Well.....this is what the drivers side looks like after over 15hrs of labor:
As you can see, there was also some underlying damage that the paint covered up. Most likely the original owner had run them on the car unpainted at first and messed them up a bit and then had them painted.
Now iIget to repair/patch the cracks. I will be using some carbon fiber cloth i had laying around. Most of the cracks will get 2 layers of 2x2 twill weave and resin. The 2 layers will be strong enough to hold its shape while being thin enough to not effect fitment. I will also use some special cloth used for vacuum bagging CF that will leave a nice matte finish on the surface and releases well. I can then re-sand to a nice shiny surface.
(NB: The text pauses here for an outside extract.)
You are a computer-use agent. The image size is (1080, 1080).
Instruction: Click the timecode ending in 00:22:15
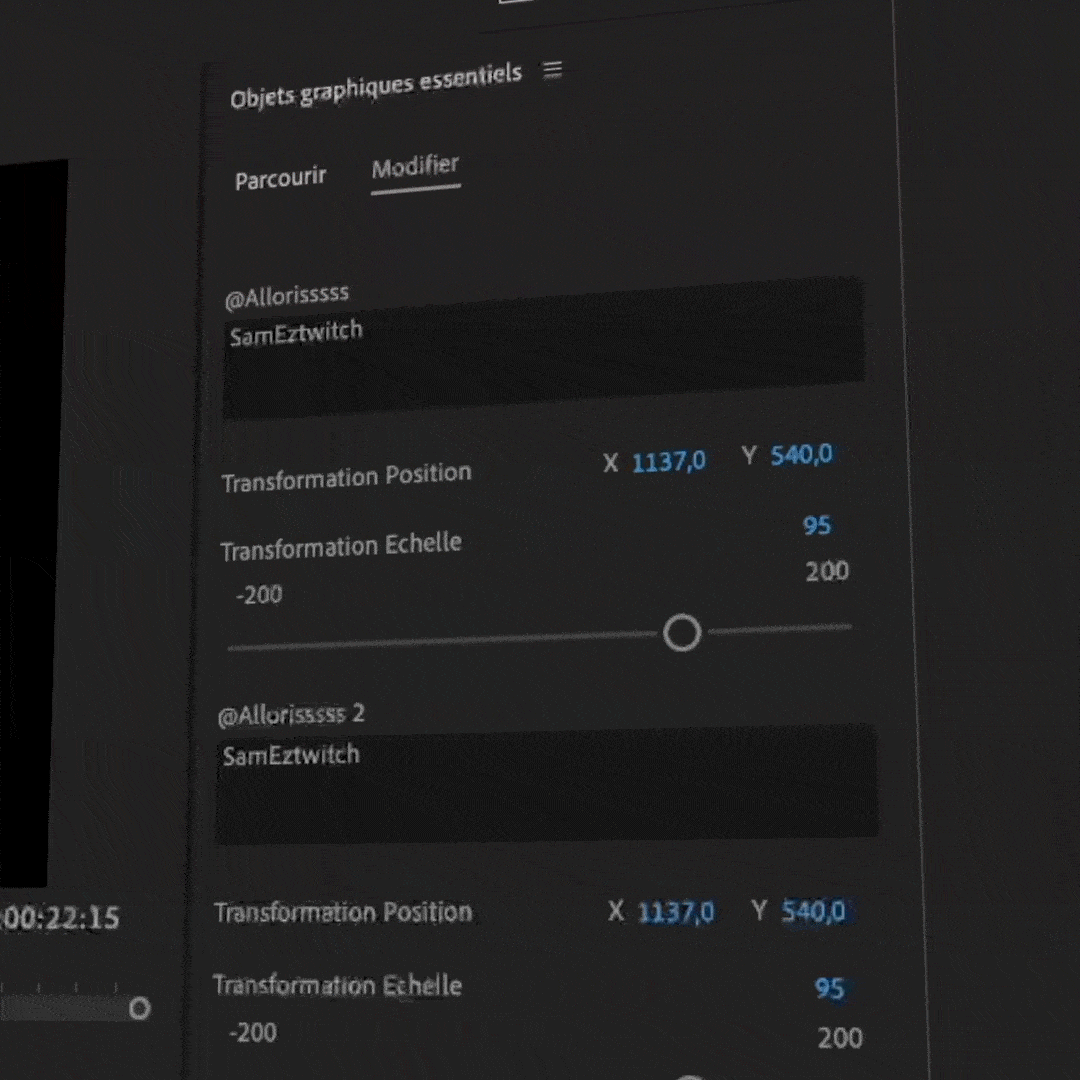pyautogui.click(x=60, y=917)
I will also be painting the backside in flat black as well as the end caps since they are not 100% exposed carbon fiber on both sides
UPDATE 12/18:
After about 10 more hours of labor I have gotten a bit further. Both side skirts are almost at the same point. The passenger side is being buffed shiny right now and the backsides of both will be painted flat black tomorrow. Hopefully tomorrow night ill have them setup and curing some of the cracks.
Pics:
Passenger side, sanded up to 1500 grit, before buffing:
The back side......ugly silver and black. Will be painted flat back shortly:
Comparison of buffed to unbuffed surfaces:
What I am using to buff:
Zaino PC ( green stuff)
Porter Cable, speed 5-6
Lake County orange buffing pad
*my camera sucks and im no help, sorry if the pics didnt come out well. Its much easier to see the difference of buffed to unbuffed in person*
UPDATE 12/21/2008
Working on the first two structural cracks.
Crack 1:
This crack will have to be held in compression for curing. I cut out the filler piece since it was getting in the way when compressing the skirt back into its original shape.
Crack 2:
This crack has to be held in tension for curing. Its hard to see the crack since it doesnt have any CF missing and the crack receded under the top(reason it has to be in tension to bring it back to its original position)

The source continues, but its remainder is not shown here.